Judith Ruderman Has Been Named Winner of the 2017 Harry T. Moore Award

The Executive Committee of the D. H. Lawrence Society of North America (DHLSNA) has named Judith Ruderman, Visiting Professor in the English at Duke University and Paul Poplawski, Senior Lecturer in English at the University of Leicester as recipients of the 2017 Harry T. Moore Award for Lifetime Achievement in Lawrence Studies.  The Harry T. Moore Award was first awarded in 1984 to James Cowan and was last presented to Lindeth Vassey at the Gargnano Conference in 2014.

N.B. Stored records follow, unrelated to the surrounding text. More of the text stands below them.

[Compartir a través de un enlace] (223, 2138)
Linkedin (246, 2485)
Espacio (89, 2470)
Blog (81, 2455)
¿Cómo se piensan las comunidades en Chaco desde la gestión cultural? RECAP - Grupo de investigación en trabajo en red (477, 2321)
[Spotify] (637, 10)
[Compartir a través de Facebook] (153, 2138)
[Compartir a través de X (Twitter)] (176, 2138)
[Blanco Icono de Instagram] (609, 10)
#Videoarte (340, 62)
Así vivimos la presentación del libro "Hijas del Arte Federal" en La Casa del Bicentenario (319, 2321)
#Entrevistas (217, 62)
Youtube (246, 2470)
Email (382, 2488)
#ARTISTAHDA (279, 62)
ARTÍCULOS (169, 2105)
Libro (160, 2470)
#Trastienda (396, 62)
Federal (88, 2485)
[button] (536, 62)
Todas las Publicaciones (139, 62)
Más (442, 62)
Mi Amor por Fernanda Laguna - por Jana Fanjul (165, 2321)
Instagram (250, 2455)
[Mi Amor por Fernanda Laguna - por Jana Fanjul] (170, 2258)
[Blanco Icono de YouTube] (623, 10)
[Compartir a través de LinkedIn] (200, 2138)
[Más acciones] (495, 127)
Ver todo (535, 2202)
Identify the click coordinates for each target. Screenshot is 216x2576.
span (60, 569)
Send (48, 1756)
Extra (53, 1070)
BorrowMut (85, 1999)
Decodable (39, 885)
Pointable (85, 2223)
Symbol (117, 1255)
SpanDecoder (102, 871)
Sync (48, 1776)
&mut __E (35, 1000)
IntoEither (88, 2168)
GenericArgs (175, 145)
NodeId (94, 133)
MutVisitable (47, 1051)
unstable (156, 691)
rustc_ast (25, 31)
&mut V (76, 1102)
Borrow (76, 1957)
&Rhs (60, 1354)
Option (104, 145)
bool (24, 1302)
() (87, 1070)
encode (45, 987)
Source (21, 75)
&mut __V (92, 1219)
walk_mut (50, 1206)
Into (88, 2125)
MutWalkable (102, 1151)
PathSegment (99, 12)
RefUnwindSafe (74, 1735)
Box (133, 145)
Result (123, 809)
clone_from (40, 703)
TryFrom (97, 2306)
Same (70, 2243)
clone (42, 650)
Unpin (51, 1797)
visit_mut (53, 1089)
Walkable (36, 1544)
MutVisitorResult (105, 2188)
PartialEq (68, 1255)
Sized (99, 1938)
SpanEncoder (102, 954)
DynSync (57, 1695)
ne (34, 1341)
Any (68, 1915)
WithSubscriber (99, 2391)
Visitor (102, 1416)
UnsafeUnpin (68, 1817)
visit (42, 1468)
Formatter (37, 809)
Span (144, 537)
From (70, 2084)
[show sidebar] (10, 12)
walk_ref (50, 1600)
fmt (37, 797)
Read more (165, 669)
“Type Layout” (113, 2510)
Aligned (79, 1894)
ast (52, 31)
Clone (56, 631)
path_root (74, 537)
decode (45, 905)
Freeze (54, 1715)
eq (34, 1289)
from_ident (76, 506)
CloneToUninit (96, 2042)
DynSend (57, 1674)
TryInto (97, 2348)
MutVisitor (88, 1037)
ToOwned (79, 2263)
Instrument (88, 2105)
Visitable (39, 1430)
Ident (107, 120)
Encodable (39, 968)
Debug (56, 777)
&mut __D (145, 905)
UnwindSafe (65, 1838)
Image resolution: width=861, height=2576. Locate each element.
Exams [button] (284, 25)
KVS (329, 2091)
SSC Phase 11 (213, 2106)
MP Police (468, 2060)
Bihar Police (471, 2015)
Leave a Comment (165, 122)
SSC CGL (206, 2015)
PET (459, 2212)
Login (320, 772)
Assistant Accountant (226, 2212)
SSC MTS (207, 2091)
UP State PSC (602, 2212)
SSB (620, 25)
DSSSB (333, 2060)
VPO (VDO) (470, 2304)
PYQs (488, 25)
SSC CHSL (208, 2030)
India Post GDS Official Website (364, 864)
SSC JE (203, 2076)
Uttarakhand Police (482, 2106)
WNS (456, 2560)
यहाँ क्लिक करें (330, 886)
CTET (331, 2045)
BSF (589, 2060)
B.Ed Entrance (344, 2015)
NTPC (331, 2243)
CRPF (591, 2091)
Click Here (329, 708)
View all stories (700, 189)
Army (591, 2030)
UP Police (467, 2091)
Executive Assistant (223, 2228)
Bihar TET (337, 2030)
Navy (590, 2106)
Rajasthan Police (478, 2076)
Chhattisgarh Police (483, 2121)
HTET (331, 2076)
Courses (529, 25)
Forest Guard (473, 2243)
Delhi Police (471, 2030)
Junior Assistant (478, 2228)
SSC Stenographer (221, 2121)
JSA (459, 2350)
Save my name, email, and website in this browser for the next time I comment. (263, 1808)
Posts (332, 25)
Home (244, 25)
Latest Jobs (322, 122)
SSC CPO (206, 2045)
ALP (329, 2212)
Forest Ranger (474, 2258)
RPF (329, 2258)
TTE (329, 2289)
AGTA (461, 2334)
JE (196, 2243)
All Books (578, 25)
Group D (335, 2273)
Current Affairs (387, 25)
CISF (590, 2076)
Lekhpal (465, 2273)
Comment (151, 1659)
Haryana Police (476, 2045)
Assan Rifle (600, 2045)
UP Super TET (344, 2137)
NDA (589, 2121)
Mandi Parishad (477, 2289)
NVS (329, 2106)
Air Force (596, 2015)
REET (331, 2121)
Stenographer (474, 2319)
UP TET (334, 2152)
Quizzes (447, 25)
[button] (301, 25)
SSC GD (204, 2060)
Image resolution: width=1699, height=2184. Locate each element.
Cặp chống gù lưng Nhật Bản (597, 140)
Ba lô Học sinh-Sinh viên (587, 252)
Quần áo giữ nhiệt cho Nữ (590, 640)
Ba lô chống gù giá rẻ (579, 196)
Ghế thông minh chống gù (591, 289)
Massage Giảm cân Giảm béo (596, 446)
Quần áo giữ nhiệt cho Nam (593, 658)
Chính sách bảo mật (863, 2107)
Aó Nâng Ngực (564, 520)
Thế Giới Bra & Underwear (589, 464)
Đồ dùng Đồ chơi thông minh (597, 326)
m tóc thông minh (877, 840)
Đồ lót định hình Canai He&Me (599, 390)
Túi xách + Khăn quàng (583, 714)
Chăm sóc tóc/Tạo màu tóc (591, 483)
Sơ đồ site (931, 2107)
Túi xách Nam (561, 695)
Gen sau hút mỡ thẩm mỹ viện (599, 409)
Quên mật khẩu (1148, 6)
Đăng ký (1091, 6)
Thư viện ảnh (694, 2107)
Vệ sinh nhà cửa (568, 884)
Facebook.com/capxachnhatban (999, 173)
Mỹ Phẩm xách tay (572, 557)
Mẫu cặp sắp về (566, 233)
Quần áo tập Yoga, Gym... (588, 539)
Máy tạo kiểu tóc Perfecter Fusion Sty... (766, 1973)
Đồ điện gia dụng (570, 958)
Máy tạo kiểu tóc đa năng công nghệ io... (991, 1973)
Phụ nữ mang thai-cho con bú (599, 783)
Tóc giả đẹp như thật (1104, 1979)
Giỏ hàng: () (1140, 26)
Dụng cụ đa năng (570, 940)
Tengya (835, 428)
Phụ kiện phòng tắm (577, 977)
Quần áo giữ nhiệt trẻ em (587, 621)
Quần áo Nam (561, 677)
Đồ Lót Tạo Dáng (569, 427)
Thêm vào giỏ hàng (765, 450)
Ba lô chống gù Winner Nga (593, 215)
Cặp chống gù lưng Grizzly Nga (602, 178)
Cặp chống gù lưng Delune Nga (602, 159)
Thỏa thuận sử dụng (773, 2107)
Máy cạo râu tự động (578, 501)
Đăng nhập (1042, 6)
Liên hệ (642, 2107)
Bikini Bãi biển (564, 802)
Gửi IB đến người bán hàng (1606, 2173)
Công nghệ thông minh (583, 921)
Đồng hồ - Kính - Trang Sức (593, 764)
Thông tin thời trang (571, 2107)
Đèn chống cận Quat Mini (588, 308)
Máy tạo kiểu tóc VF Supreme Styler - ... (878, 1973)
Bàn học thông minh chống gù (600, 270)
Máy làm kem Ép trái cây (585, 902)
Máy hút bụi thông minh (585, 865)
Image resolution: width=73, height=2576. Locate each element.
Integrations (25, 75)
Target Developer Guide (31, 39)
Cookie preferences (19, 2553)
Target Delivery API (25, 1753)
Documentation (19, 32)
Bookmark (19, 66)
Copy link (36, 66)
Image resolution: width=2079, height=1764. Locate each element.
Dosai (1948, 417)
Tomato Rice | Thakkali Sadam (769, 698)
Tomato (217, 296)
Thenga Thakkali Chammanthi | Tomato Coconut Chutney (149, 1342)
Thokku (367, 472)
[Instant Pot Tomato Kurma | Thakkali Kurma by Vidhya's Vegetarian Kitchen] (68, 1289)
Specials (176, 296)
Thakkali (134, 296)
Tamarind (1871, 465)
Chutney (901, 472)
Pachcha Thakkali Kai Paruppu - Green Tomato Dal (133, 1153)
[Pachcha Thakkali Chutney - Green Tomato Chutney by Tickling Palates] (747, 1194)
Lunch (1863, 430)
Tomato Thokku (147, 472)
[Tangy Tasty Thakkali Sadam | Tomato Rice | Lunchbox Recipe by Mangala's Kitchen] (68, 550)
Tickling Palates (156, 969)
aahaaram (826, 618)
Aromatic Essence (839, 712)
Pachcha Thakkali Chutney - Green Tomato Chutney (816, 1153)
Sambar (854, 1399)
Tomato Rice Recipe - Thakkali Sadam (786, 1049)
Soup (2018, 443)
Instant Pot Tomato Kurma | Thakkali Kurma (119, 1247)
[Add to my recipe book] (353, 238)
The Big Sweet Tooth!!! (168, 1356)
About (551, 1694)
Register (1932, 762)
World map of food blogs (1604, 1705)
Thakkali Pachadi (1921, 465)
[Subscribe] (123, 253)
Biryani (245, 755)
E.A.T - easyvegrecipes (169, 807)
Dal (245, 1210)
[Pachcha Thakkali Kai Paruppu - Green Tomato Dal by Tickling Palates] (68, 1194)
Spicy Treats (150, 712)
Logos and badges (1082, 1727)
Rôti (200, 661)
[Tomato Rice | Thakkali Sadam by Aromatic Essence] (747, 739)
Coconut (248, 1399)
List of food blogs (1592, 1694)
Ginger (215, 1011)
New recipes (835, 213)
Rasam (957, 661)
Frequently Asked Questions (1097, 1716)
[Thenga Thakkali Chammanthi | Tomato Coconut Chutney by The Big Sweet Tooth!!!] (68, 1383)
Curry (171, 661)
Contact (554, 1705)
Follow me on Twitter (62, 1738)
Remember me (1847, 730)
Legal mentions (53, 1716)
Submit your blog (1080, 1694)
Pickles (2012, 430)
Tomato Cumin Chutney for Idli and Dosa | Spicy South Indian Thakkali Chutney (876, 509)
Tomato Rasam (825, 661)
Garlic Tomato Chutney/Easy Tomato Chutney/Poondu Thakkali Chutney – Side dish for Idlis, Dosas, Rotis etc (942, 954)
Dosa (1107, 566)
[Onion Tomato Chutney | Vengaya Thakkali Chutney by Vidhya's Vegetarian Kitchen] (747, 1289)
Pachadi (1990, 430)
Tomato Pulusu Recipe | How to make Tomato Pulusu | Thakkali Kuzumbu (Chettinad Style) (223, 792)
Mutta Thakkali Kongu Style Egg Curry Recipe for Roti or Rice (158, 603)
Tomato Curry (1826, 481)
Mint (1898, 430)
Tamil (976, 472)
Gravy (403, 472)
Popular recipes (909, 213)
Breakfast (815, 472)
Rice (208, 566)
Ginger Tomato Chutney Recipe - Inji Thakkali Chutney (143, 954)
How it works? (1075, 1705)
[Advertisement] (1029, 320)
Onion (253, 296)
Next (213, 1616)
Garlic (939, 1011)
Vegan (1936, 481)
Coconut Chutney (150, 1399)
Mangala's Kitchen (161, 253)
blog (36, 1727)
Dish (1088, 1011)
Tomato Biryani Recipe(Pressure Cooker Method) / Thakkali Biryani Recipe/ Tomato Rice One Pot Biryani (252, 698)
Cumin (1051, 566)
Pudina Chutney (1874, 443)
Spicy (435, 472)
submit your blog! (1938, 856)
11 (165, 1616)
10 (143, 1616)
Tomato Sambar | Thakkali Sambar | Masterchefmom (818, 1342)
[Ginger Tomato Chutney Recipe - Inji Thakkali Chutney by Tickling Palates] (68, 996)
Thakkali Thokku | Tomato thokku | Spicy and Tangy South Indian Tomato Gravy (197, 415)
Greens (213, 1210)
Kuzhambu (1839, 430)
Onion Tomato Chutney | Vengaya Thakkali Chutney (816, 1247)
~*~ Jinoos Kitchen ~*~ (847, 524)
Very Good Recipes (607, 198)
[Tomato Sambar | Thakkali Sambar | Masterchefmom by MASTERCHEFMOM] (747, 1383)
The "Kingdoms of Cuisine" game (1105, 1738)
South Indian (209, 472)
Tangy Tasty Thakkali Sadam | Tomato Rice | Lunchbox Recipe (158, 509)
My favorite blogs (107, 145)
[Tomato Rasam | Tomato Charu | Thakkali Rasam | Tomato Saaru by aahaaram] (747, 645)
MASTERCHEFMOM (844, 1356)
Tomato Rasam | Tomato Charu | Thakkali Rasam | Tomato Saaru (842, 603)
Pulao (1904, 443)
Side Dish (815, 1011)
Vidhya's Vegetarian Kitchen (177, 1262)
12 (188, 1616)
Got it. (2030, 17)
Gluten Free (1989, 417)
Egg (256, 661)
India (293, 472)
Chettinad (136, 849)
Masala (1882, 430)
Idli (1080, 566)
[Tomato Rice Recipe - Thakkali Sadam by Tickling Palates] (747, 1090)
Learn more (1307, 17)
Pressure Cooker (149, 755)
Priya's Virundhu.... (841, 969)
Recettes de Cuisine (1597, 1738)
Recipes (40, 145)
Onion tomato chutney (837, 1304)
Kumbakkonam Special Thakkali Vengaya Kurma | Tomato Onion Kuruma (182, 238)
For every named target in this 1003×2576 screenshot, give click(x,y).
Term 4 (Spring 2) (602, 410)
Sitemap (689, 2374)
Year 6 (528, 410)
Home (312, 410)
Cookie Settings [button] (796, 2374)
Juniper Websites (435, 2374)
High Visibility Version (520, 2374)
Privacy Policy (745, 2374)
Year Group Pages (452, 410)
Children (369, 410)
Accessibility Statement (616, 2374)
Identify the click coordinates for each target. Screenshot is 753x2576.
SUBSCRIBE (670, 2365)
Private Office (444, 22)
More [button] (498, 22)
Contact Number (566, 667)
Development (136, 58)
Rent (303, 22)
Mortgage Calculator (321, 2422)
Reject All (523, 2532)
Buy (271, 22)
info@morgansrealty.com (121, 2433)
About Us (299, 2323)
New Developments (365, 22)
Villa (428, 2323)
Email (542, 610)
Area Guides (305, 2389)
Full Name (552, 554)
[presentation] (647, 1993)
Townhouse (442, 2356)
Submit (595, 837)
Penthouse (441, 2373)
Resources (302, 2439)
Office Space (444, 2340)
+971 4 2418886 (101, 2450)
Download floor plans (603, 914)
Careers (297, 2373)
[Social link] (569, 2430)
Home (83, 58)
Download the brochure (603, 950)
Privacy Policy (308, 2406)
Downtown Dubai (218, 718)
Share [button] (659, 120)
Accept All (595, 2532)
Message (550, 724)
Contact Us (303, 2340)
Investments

This award will be conferred at the 14th International Lawrence Conference, “London Calling,” July 3-8, 2017 at the New College of Humanities in Bedford Square and surrounding venues in London.  The conference is organized by the DHLSNA and the D.H. Lawrence Society (UK) and is authorized by Coordinating Committee for International Lawrence conferences.

The committee recognized Ruderman’s life-long engagement with important contributions to Lawrence studies, especially books on Lawrence’s works including Race and Identity in D. H. Lawrence:  Indians, Gypsies, and Jews published in 2014.  This work was noted in her nomination as asking “difficult, unsettling questions that Lawrence scholars almost uniformly choose not to ask.  It pulls no punches without being in any way polemical.  Race and Identity in D. H. Lawrence is also the most impressively researched and documented Lawrence study in recent memory.  It is truly a book that will make a difference.” 

The 2017 Harry T. Moore Award for Lifetime Achievement in Lawrence Studies also recognizes the significance of Ruderman’s (1984) book D.H. Lawrence and the Devouring Mother:  The Search for a Patriarchal Ideal of Leadership and articles on Lawrence’s The Fox.